|
Texto Anterior | Próximo Texto | Índice
LUCIANO COUTINHO
A trava que ficou
O Brasil precisa de uma
meta ambiciosa: chegar ao déficit nominal zero e à taxa real de juros de 5% até 2009
|
NOS ÚLTIMOS anos a economia
brasileira libertou-se da terrível vulnerabilidade externa herdada do governo Fernando Henrique Cardoso. Fecharemos
2006 com reservas de quase US$ 84
bilhões. Mas, a outra herança horrível -a saber, a alta vulnerabilidade
financeira do Estado, que nos amarra à taxa real de juros mais alta do
planeta há 11 anos consecutivos-
ainda está para ser superada.
Desde meados dos anos 80, para
evitar a hiperinflação violenta com
fuga frenética para o dólar, o Tesouro e o Banco Central foram oferecendo ao mercado financeiro títulos
públicos com remuneração diária e
liquidez garantidas. Para implantar
e assegurar firmeza ao real, a equipe
de FHC magnificou esse circuito
privilegiado aumentando violentamente a taxa real de juros (22% ao
ano, reais, em média entre 94 e 98).

## SEÇÃO DE DADOS
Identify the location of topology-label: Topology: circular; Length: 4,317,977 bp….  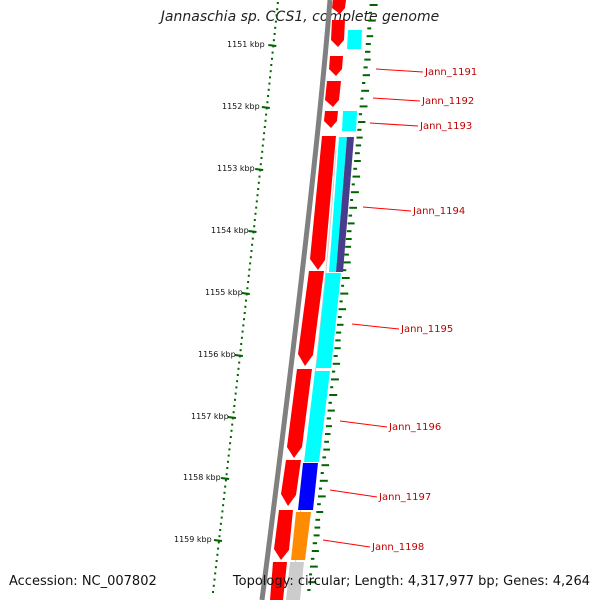
(411, 582).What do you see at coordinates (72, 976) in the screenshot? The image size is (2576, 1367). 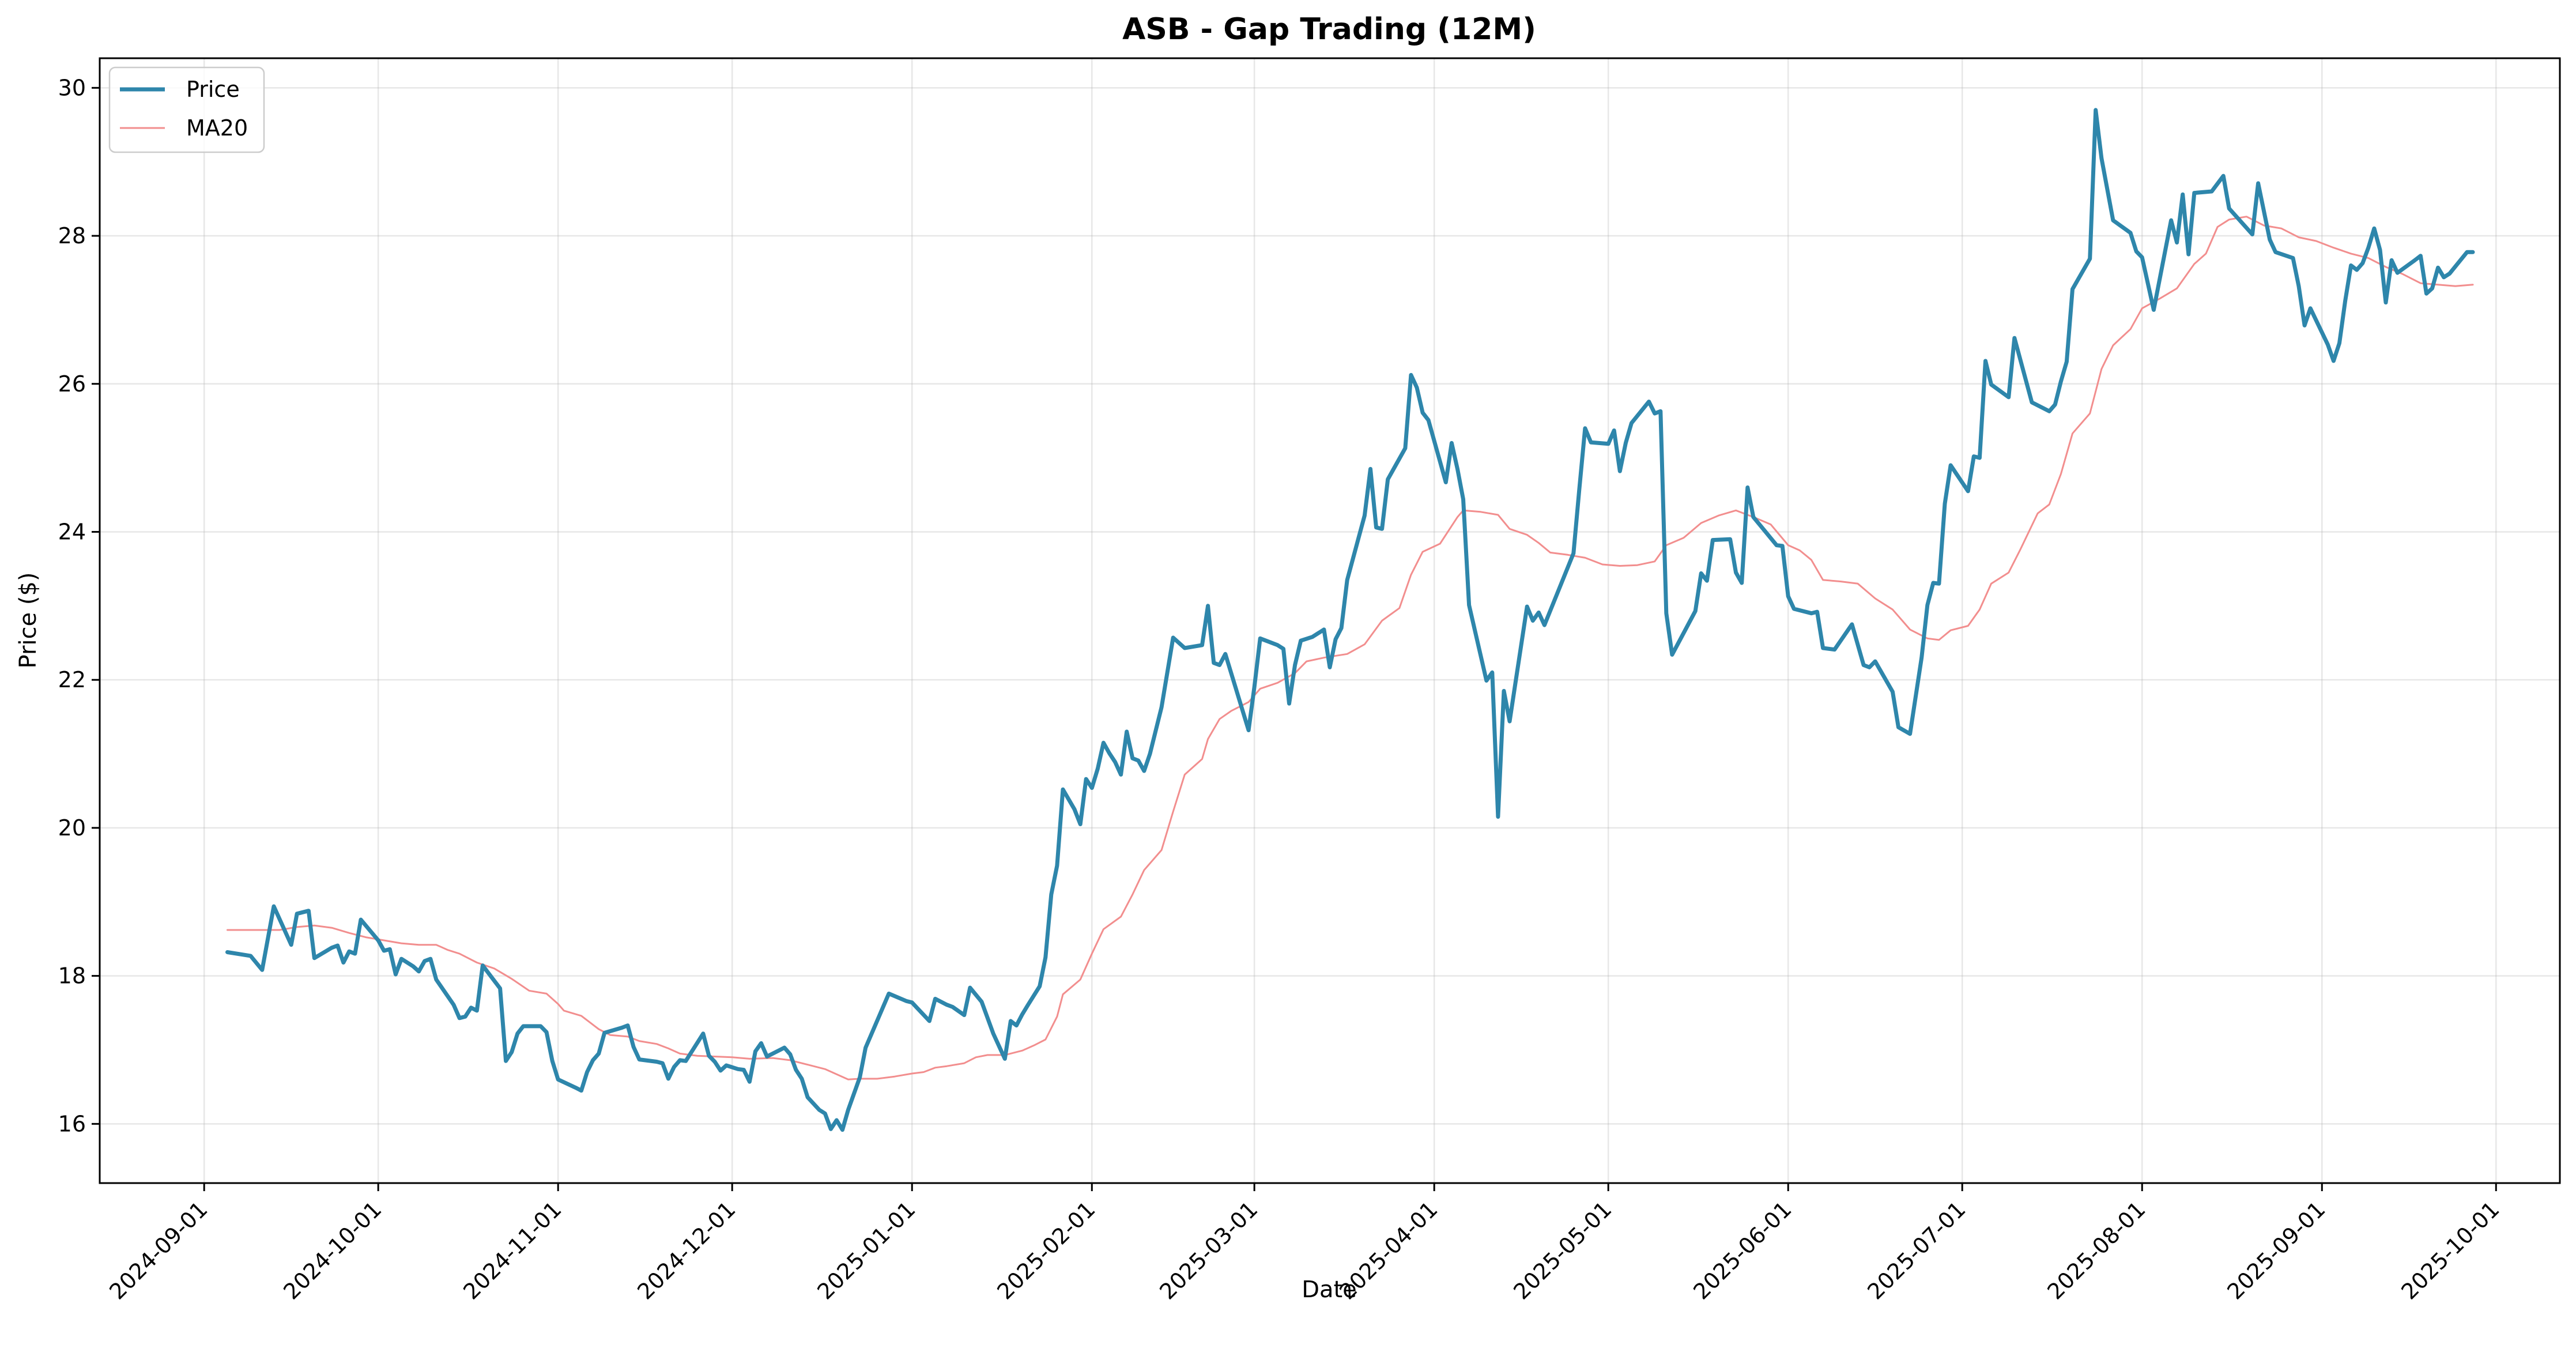 I see `y-tick-label: 18` at bounding box center [72, 976].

## SOBRE A TAREFA
Por favor, dê sequência ao artigo sobre a taxa real de juros no Brasil, começando logo após a última frase apresentada.

## RESPOSTA
Instalou-se uma monstruosa anomalia para induzir o mercado a reter
riqueza em reais. Depois, a partir de
99, com o abandono da âncora cambial e com a adoção de uma política
fiscal menos irresponsável, foi possível reduzir o patamar real de remuneração do circuito da dívida pública para salgados 12% ao ano, em
média. No período que compreendeu o último trimestre de 2002 e o
primeiro de 2003, a fragilidade financeira do Tesouro atingiu o ápice.
A dívida pública encurtou muito e tinha péssima qualidade (quase 40%
dos títulos com cláusula cambial,
mais de 50% remunerados diariamente pela Selic, com virtual desaparição dos papéis prefixados). Entre 2003 e 2006, o Tesouro e o BC
removeram a dívida dolarizada, reduziram moderadamente a dívida
com remuneração diária (LFTs) e
buscaram aumentar a participação
dos papéis prefixados ou pós-fixados de longo prazo (com correção
por índices de preços).
Mas a subida da taxa Selic de 2004
para 2005 atrapalhou o percurso e o
progresso foi limitado. O perfil curto
da dívida significa que uma parcela
muito grande dela vence ao longo do
ano em curso e se acresce à necessidade de financiar o déficit corrente
das contas fiscais -neste ano, de 3%
do PIB (Produto Interno Bruto).
Em 2006, a necessidade total de
financiamento do Estado (rolagem
do estoque mais emissão de dívida
nova) representou 51% do PIB. Por
isso, o Tesouro e o Banco Central
são reféns do mercado e não têm autonomia para reduzir arbitrariamente a Selic sem efeitos desestabilizadores. Esse circuito de papéis
públicos curtos e com alta remuneração dificulta a intermediação financeira de longo prazo e torna a
política monetária pouco eficaz.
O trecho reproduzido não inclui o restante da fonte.